See Using Streaming with Apache Kafka for more information. Refer to the Overview of Streaming for key concepts and more Streaming details.

Prerequisites

  1. To use the Kafka Python client with Streaming, you must have the following:

    • An Oracle Cloud Infrastructure account.
    • A user created in that account, in a group with a policy that grants the required permissions. For an example of how to set up a new user, group, compartment, and policy, see Adding Users. For a list of typical policies you may want to use, see Common Policies.
  2. Collect the following details:

    • Stream OCID
    • Messages endpoint
    • Stream pool OCID
    • Stream pool FQDN
    • Kafka connection settings:
      • Bootstrap servers
      • SASL connection strings
      • Security protocol

    See Listing Streams and Stream Pools for instructions on viewing stream details. Refer to Creating Streams and Creating Stream Pools if you do not have an existing stream. Streams correspond to a Kafka topic.
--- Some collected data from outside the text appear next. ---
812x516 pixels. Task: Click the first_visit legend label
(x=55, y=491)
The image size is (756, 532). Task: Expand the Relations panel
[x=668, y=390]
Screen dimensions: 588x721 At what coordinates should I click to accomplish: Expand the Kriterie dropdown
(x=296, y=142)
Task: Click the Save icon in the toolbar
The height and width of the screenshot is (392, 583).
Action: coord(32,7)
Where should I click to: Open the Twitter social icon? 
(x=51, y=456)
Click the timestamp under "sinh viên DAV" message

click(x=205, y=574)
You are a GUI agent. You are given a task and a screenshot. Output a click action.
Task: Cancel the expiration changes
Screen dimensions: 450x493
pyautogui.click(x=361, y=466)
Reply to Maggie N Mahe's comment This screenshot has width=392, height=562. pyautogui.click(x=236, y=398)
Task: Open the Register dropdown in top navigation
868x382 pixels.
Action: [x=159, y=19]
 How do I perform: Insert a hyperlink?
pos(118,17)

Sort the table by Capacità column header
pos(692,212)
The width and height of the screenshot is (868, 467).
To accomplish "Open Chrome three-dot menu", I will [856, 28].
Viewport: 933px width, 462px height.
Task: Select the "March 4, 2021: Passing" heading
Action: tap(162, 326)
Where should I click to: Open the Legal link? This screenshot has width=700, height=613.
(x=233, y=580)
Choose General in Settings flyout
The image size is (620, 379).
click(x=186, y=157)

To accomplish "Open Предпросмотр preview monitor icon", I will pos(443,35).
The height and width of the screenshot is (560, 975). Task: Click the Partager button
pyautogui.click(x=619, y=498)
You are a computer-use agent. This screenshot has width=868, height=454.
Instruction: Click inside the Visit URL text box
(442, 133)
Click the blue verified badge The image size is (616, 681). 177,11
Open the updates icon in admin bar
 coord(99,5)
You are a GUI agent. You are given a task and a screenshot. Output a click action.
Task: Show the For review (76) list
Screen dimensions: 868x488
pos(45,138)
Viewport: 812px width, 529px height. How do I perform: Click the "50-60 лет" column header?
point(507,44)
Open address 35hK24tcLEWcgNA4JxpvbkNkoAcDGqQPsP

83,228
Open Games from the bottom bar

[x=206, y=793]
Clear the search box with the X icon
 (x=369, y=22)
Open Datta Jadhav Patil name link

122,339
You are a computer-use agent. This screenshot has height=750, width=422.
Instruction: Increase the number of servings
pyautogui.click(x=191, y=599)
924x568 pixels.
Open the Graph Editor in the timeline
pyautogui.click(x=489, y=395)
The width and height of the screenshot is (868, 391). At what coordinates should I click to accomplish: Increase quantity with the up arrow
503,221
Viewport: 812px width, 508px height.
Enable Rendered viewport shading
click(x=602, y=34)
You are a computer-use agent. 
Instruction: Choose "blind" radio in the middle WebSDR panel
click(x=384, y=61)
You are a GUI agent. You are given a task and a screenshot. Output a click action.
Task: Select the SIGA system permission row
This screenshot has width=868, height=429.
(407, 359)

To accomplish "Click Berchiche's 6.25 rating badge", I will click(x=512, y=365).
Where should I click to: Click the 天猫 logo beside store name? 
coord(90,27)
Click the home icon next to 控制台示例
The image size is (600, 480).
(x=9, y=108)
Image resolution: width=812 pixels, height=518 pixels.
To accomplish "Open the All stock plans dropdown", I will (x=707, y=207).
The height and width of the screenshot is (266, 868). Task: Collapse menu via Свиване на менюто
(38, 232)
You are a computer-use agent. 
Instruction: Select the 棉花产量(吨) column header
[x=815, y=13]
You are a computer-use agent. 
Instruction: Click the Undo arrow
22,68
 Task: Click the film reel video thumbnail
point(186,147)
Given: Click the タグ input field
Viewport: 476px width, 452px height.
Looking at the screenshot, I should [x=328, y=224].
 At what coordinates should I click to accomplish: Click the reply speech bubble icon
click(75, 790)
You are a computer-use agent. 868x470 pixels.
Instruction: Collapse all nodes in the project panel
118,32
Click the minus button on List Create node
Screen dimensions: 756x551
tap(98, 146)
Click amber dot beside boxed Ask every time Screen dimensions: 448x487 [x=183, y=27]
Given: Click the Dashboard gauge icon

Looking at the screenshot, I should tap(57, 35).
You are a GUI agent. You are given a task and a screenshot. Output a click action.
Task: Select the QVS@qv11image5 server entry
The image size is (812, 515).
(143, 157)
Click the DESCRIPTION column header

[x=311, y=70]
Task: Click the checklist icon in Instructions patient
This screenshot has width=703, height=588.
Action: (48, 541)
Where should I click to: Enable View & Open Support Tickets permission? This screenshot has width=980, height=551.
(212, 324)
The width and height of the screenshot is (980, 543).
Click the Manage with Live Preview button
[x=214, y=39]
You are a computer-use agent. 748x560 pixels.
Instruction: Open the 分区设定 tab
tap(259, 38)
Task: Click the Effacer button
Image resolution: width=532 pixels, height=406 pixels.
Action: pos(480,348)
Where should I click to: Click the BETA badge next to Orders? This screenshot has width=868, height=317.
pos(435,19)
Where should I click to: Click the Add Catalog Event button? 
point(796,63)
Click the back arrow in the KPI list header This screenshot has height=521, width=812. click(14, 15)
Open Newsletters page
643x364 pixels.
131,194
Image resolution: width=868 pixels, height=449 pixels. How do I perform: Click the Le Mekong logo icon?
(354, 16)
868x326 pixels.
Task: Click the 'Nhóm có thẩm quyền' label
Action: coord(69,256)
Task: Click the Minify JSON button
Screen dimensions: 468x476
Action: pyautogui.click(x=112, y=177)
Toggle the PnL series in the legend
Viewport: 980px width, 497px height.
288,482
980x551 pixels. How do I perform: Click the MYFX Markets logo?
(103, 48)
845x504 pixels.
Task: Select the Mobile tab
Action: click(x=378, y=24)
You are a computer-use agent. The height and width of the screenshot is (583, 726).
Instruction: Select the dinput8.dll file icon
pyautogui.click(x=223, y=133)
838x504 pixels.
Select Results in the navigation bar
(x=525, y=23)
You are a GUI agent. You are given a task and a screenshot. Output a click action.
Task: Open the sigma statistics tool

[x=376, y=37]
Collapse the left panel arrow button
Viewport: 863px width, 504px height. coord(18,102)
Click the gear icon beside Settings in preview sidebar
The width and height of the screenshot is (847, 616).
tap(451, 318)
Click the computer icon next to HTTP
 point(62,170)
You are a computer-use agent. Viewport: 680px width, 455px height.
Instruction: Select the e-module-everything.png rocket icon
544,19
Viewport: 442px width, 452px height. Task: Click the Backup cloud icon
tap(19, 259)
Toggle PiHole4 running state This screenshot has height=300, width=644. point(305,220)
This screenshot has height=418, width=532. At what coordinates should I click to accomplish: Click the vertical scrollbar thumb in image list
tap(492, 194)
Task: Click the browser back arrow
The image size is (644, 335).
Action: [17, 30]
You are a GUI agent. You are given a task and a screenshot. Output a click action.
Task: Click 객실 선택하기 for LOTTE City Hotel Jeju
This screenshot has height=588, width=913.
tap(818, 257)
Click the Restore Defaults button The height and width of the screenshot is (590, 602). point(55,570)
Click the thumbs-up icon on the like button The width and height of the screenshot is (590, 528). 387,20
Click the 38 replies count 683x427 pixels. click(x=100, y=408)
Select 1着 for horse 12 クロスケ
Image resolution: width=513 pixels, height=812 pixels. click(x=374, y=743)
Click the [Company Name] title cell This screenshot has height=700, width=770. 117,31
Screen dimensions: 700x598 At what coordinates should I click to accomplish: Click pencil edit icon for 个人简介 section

  3. Python 3.6 or later, with PIP installed and updated.
  4. Visual Code Studio (recommended) or any other integrated development environment (IDE).
  5. Install Confluent-Kafka packages for Python using the following command:

    pip install confluent-kafka
    Note

    You can install these packages globally, or within a virtualenv. The librdkafka package is used by the confluent-kafka package and embedded in wheels for the latest confluent-kafka release. For more details, refer to the Confluent Python client documentation.
  6. Install the SSL CA root certificates on the host where you are developing and running this quickstart. The client uses CA certificates to verify the broker's certificate.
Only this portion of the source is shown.